Stated exercise: Rewrite the lines below with "thumbs-up" changed to "like" wherever it occurs, keeping all other text the same.

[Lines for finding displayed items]
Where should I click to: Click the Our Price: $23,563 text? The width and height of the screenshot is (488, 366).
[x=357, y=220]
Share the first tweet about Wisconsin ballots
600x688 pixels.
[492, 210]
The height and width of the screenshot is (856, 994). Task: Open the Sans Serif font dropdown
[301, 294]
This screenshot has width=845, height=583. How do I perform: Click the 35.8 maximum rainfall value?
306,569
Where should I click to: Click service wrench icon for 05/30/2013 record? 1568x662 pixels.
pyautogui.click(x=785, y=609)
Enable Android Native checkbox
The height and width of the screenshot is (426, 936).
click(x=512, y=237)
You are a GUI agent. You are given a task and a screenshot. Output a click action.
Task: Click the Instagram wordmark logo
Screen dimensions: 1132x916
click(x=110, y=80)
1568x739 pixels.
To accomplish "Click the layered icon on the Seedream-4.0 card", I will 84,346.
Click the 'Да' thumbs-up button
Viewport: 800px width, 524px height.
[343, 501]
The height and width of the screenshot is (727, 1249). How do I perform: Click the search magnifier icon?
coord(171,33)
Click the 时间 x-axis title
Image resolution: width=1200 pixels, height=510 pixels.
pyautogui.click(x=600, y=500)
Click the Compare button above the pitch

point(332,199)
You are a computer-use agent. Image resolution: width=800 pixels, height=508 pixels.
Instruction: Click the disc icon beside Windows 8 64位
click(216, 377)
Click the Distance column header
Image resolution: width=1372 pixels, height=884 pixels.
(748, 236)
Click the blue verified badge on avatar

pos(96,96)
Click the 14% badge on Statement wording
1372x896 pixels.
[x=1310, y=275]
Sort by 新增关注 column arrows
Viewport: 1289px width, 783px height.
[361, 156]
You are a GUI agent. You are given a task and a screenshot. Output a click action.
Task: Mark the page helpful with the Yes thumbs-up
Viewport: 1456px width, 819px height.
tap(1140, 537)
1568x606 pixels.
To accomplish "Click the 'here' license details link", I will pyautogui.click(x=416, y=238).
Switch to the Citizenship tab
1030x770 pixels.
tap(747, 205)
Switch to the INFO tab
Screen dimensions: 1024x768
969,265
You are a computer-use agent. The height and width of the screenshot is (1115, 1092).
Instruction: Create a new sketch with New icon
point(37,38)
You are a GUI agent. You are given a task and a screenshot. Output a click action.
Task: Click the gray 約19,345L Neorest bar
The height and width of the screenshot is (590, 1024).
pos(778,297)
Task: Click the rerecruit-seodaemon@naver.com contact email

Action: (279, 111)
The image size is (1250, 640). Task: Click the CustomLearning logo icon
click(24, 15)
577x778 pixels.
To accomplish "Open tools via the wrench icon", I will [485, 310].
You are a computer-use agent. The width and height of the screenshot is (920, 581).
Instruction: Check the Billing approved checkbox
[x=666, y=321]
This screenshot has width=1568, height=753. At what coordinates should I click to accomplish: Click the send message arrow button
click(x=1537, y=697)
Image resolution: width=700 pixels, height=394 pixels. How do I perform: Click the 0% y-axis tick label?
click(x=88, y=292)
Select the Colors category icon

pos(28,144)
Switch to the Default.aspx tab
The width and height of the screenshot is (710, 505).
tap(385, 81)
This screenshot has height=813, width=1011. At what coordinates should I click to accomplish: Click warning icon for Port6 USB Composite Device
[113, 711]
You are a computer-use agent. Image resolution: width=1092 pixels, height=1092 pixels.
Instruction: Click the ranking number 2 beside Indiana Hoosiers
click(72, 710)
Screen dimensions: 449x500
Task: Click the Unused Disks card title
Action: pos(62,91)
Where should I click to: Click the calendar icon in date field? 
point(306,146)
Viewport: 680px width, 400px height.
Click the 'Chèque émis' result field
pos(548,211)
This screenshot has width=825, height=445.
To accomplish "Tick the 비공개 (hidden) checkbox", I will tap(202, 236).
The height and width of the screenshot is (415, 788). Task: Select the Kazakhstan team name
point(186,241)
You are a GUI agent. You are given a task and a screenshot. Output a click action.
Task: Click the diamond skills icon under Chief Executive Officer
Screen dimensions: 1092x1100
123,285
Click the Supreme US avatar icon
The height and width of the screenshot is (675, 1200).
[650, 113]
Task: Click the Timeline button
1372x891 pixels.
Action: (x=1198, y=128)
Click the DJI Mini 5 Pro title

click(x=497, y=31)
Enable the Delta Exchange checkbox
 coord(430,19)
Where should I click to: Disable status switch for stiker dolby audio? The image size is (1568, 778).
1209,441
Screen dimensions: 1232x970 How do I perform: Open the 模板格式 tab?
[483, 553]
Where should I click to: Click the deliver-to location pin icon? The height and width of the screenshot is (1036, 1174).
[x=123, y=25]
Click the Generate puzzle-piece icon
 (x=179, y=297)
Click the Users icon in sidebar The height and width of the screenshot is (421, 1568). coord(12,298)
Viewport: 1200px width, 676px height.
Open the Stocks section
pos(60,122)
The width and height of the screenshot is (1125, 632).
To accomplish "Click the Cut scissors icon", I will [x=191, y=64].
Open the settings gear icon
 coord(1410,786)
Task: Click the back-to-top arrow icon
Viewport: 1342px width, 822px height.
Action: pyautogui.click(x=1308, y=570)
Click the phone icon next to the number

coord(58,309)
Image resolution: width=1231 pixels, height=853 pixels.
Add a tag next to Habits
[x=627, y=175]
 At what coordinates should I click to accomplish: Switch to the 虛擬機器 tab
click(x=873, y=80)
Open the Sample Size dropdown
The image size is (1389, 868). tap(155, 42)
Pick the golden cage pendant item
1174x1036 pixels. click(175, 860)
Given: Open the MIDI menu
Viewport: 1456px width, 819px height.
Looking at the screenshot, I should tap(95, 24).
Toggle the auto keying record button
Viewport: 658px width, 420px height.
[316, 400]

Solution for this problem:
Where should I click to: Click the Our Price: $23,563 text? The width and height of the screenshot is (488, 366).
[x=357, y=220]
Share the first tweet about Wisconsin ballots
600x688 pixels.
[492, 210]
The height and width of the screenshot is (856, 994). Task: Open the Sans Serif font dropdown
[301, 294]
This screenshot has width=845, height=583. How do I perform: Click the 35.8 maximum rainfall value?
306,569
Where should I click to: Click service wrench icon for 05/30/2013 record? 1568x662 pixels.
pyautogui.click(x=785, y=609)
Enable Android Native checkbox
The height and width of the screenshot is (426, 936).
click(x=512, y=237)
You are a GUI agent. You are given a task and a screenshot. Output a click action.
Task: Click the Instagram wordmark logo
Screen dimensions: 1132x916
click(x=110, y=80)
1568x739 pixels.
To accomplish "Click the layered icon on the Seedream-4.0 card", I will 84,346.
Click the 'Да' like button
Viewport: 800px width, 524px height.
[343, 501]
The height and width of the screenshot is (727, 1249). How do I perform: Click the search magnifier icon?
coord(171,33)
Click the 时间 x-axis title
Image resolution: width=1200 pixels, height=510 pixels.
pyautogui.click(x=600, y=500)
Click the Compare button above the pitch

point(332,199)
You are a computer-use agent. Image resolution: width=800 pixels, height=508 pixels.
Instruction: Click the disc icon beside Windows 8 64位
click(216, 377)
Click the Distance column header
Image resolution: width=1372 pixels, height=884 pixels.
(748, 236)
Click the blue verified badge on avatar

pos(96,96)
Click the 14% badge on Statement wording
1372x896 pixels.
[x=1310, y=275]
Sort by 新增关注 column arrows
Viewport: 1289px width, 783px height.
[361, 156]
You are a GUI agent. You are given a task and a screenshot. Output a click action.
Task: Mark the page helpful with the Yes like
Viewport: 1456px width, 819px height.
tap(1140, 537)
1568x606 pixels.
To accomplish "Click the 'here' license details link", I will pyautogui.click(x=416, y=238).
Switch to the Citizenship tab
1030x770 pixels.
tap(747, 205)
Switch to the INFO tab
Screen dimensions: 1024x768
969,265
You are a computer-use agent. The height and width of the screenshot is (1115, 1092).
Instruction: Create a new sketch with New icon
point(37,38)
You are a GUI agent. You are given a task and a screenshot. Output a click action.
Task: Click the gray 約19,345L Neorest bar
The height and width of the screenshot is (590, 1024).
pos(778,297)
Task: Click the rerecruit-seodaemon@naver.com contact email

Action: (279, 111)
The image size is (1250, 640). Task: Click the CustomLearning logo icon
click(24, 15)
577x778 pixels.
To accomplish "Open tools via the wrench icon", I will [485, 310].
You are a computer-use agent. The width and height of the screenshot is (920, 581).
Instruction: Check the Billing approved checkbox
[x=666, y=321]
This screenshot has width=1568, height=753. At what coordinates should I click to accomplish: Click the send message arrow button
click(x=1537, y=697)
Image resolution: width=700 pixels, height=394 pixels. How do I perform: Click the 0% y-axis tick label?
click(x=88, y=292)
Select the Colors category icon

pos(28,144)
Switch to the Default.aspx tab
The width and height of the screenshot is (710, 505).
tap(385, 81)
This screenshot has height=813, width=1011. At what coordinates should I click to accomplish: Click warning icon for Port6 USB Composite Device
[113, 711]
You are a computer-use agent. Image resolution: width=1092 pixels, height=1092 pixels.
Instruction: Click the ranking number 2 beside Indiana Hoosiers
click(72, 710)
Screen dimensions: 449x500
Task: Click the Unused Disks card title
Action: pos(62,91)
Where should I click to: Click the calendar icon in date field? 
point(306,146)
Viewport: 680px width, 400px height.
Click the 'Chèque émis' result field
pos(548,211)
This screenshot has width=825, height=445.
To accomplish "Tick the 비공개 (hidden) checkbox", I will tap(202, 236).
The height and width of the screenshot is (415, 788). Task: Select the Kazakhstan team name
point(186,241)
You are a GUI agent. You are given a task and a screenshot. Output a click action.
Task: Click the diamond skills icon under Chief Executive Officer
Screen dimensions: 1092x1100
123,285
Click the Supreme US avatar icon
The height and width of the screenshot is (675, 1200).
[650, 113]
Task: Click the Timeline button
1372x891 pixels.
Action: (x=1198, y=128)
Click the DJI Mini 5 Pro title

click(x=497, y=31)
Enable the Delta Exchange checkbox
 coord(430,19)
Where should I click to: Disable status switch for stiker dolby audio? The image size is (1568, 778).
1209,441
Screen dimensions: 1232x970 How do I perform: Open the 模板格式 tab?
[483, 553]
Where should I click to: Click the deliver-to location pin icon? The height and width of the screenshot is (1036, 1174).
[x=123, y=25]
Click the Generate puzzle-piece icon
 (x=179, y=297)
Click the Users icon in sidebar The height and width of the screenshot is (421, 1568). coord(12,298)
Viewport: 1200px width, 676px height.
Open the Stocks section
pos(60,122)
The width and height of the screenshot is (1125, 632).
To accomplish "Click the Cut scissors icon", I will [x=191, y=64].
Open the settings gear icon
 coord(1410,786)
Task: Click the back-to-top arrow icon
Viewport: 1342px width, 822px height.
Action: pyautogui.click(x=1308, y=570)
Click the phone icon next to the number

coord(58,309)
Image resolution: width=1231 pixels, height=853 pixels.
Add a tag next to Habits
[x=627, y=175]
 At what coordinates should I click to accomplish: Switch to the 虛擬機器 tab
click(x=873, y=80)
Open the Sample Size dropdown
The image size is (1389, 868). tap(155, 42)
Pick the golden cage pendant item
1174x1036 pixels. click(175, 860)
Given: Open the MIDI menu
Viewport: 1456px width, 819px height.
Looking at the screenshot, I should tap(95, 24).
Toggle the auto keying record button
Viewport: 658px width, 420px height.
[316, 400]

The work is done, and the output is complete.